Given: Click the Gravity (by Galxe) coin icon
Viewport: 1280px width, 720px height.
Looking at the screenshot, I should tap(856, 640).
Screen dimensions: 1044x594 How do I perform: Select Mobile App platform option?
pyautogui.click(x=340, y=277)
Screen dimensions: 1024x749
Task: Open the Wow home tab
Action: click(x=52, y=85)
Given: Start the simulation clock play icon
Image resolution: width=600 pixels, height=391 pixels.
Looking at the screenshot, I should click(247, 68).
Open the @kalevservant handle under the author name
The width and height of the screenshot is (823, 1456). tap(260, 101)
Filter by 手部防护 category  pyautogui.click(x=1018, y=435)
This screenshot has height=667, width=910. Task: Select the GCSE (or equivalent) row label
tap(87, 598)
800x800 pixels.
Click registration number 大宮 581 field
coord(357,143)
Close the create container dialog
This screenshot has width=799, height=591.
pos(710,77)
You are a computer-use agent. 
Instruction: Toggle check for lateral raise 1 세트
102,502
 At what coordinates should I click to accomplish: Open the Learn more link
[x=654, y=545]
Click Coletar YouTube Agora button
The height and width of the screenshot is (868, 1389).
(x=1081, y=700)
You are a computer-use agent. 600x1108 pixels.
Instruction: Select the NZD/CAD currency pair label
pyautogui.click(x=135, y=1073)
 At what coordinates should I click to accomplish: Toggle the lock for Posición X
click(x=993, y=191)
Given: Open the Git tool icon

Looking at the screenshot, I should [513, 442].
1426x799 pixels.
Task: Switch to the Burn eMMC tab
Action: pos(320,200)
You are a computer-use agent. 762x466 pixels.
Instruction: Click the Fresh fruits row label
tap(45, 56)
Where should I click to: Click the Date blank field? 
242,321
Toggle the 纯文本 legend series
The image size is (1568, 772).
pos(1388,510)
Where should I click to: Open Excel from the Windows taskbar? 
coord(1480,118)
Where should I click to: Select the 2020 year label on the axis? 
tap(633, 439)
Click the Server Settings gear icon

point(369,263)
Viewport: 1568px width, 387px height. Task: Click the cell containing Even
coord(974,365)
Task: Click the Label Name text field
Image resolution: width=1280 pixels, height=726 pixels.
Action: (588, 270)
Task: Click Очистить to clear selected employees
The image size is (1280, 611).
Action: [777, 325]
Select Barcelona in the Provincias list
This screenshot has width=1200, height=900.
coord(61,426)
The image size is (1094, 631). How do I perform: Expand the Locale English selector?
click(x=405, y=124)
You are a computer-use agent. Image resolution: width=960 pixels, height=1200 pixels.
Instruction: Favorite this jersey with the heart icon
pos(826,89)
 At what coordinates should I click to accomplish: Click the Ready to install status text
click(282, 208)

*INSTRUCTIONS TO FOLLOW*.
Could you copy out every record above exactly as it appears?

*FINAL ANSWER*.
Given: Click the Gravity (by Galxe) coin icon
Viewport: 1280px width, 720px height.
Looking at the screenshot, I should tap(856, 640).
Screen dimensions: 1044x594 How do I perform: Select Mobile App platform option?
pyautogui.click(x=340, y=277)
Screen dimensions: 1024x749
Task: Open the Wow home tab
Action: click(x=52, y=85)
Given: Start the simulation clock play icon
Image resolution: width=600 pixels, height=391 pixels.
Looking at the screenshot, I should click(247, 68).
Open the @kalevservant handle under the author name
The width and height of the screenshot is (823, 1456). tap(260, 101)
Filter by 手部防护 category  pyautogui.click(x=1018, y=435)
This screenshot has height=667, width=910. Task: Select the GCSE (or equivalent) row label
tap(87, 598)
800x800 pixels.
Click registration number 大宮 581 field
coord(357,143)
Close the create container dialog
This screenshot has width=799, height=591.
pos(710,77)
You are a computer-use agent. 
Instruction: Toggle check for lateral raise 1 세트
102,502
 At what coordinates should I click to accomplish: Open the Learn more link
[x=654, y=545]
Click Coletar YouTube Agora button
The height and width of the screenshot is (868, 1389).
(x=1081, y=700)
You are a computer-use agent. 600x1108 pixels.
Instruction: Select the NZD/CAD currency pair label
pyautogui.click(x=135, y=1073)
 At what coordinates should I click to accomplish: Toggle the lock for Posición X
click(x=993, y=191)
Given: Open the Git tool icon

Looking at the screenshot, I should [513, 442].
1426x799 pixels.
Task: Switch to the Burn eMMC tab
Action: pos(320,200)
You are a computer-use agent. 762x466 pixels.
Instruction: Click the Fresh fruits row label
tap(45, 56)
Where should I click to: Click the Date blank field? 
242,321
Toggle the 纯文本 legend series
The image size is (1568, 772).
pos(1388,510)
Where should I click to: Open Excel from the Windows taskbar? 
coord(1480,118)
Where should I click to: Select the 2020 year label on the axis? 
tap(633, 439)
Click the Server Settings gear icon

point(369,263)
Viewport: 1568px width, 387px height. Task: Click the cell containing Even
coord(974,365)
Task: Click the Label Name text field
Image resolution: width=1280 pixels, height=726 pixels.
Action: (588, 270)
Task: Click Очистить to clear selected employees
The image size is (1280, 611).
Action: [777, 325]
Select Barcelona in the Provincias list
This screenshot has width=1200, height=900.
coord(61,426)
The image size is (1094, 631). How do I perform: Expand the Locale English selector?
click(x=405, y=124)
You are a computer-use agent. Image resolution: width=960 pixels, height=1200 pixels.
Instruction: Favorite this jersey with the heart icon
pos(826,89)
 At what coordinates should I click to accomplish: Click the Ready to install status text
click(282, 208)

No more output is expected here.